Task input →
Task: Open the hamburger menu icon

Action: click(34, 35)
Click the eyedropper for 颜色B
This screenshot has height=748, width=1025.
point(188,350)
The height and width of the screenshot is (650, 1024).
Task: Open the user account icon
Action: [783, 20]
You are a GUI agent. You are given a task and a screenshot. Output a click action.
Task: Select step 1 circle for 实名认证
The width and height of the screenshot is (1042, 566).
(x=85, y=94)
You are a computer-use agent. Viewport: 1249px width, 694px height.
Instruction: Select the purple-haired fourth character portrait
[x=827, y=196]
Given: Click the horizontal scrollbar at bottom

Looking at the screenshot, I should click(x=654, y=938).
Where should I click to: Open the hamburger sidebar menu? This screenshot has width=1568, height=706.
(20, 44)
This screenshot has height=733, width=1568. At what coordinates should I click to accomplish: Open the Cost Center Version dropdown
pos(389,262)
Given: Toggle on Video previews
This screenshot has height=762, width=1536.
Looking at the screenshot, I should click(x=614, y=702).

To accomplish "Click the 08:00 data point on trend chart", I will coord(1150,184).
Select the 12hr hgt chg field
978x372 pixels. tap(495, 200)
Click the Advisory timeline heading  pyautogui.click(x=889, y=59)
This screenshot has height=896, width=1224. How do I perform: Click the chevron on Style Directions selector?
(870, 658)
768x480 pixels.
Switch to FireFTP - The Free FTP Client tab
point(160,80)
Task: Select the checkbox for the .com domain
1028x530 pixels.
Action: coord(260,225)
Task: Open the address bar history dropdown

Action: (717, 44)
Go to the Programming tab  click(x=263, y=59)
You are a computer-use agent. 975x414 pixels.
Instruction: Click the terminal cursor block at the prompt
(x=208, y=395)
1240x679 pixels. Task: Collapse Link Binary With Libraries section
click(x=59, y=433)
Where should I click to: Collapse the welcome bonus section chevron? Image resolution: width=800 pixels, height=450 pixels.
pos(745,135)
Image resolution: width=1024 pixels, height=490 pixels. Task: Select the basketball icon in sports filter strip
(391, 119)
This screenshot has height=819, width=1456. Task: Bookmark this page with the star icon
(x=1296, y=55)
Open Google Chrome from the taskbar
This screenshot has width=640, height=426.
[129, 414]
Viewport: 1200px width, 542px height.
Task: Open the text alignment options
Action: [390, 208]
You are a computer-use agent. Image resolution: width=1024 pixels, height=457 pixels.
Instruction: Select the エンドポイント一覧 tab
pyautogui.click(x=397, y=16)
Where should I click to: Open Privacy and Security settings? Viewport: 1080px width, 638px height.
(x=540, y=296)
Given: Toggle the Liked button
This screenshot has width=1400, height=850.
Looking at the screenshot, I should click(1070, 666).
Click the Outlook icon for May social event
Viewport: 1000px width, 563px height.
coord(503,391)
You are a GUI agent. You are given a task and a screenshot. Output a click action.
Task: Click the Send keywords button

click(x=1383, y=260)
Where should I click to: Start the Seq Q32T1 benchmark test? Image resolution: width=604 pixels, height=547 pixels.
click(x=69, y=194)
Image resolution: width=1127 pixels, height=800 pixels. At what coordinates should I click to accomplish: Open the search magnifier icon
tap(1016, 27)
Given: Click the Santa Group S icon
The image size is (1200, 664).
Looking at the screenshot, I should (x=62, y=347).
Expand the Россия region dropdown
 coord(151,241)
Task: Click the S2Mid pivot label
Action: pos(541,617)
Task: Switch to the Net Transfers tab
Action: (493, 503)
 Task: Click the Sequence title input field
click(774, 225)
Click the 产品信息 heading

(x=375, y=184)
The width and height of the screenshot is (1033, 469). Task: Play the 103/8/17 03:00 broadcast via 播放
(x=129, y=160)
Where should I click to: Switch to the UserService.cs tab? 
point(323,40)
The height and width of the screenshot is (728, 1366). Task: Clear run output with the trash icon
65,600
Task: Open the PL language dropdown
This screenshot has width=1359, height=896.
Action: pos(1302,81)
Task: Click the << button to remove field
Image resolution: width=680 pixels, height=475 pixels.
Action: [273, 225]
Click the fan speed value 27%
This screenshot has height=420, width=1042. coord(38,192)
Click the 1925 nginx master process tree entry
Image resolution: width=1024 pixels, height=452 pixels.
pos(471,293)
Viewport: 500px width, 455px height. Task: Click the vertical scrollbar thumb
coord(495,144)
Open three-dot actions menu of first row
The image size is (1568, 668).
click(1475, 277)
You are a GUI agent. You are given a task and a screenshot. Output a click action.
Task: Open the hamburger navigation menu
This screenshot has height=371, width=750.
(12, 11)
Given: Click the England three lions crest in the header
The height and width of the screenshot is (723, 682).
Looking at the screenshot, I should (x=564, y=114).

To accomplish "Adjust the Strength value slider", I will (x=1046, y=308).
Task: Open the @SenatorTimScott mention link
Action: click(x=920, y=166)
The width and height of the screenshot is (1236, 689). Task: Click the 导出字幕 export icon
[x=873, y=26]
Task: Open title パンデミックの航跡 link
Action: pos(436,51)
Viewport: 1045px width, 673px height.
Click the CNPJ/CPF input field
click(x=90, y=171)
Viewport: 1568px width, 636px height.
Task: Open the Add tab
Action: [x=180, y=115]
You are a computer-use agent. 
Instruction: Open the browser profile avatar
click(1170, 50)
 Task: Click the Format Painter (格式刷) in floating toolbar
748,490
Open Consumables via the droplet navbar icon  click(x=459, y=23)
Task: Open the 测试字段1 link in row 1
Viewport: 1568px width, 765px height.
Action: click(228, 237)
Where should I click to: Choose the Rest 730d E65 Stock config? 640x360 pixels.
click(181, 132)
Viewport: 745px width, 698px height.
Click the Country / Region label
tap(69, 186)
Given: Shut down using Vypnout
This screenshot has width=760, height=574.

Work order →
Set down, exactly and only, the lines running from the one holding "The image size is (1568, 668)." through the end of the records above, both ends included.

Completed exercise →
The image size is (1568, 668).
click(1475, 277)
You are a GUI agent. You are given a task and a screenshot. Output a click action.
Task: Open the hamburger navigation menu
This screenshot has height=371, width=750.
(12, 11)
Given: Click the England three lions crest in the header
The height and width of the screenshot is (723, 682).
Looking at the screenshot, I should (x=564, y=114).

To accomplish "Adjust the Strength value slider", I will (x=1046, y=308).
Task: Open the @SenatorTimScott mention link
Action: click(x=920, y=166)
The width and height of the screenshot is (1236, 689). Task: Click the 导出字幕 export icon
[x=873, y=26]
Task: Open title パンデミックの航跡 link
Action: pos(436,51)
Viewport: 1045px width, 673px height.
Click the CNPJ/CPF input field
click(x=90, y=171)
Viewport: 1568px width, 636px height.
Task: Open the Add tab
Action: [x=180, y=115]
You are a computer-use agent. 
Instruction: Open the browser profile avatar
click(1170, 50)
 Task: Click the Format Painter (格式刷) in floating toolbar
748,490
Open Consumables via the droplet navbar icon  click(x=459, y=23)
Task: Open the 测试字段1 link in row 1
Viewport: 1568px width, 765px height.
Action: click(228, 237)
Where should I click to: Choose the Rest 730d E65 Stock config? 640x360 pixels.
click(181, 132)
Viewport: 745px width, 698px height.
Click the Country / Region label
tap(69, 186)
Given: Shut down using Vypnout
This screenshot has width=760, height=574.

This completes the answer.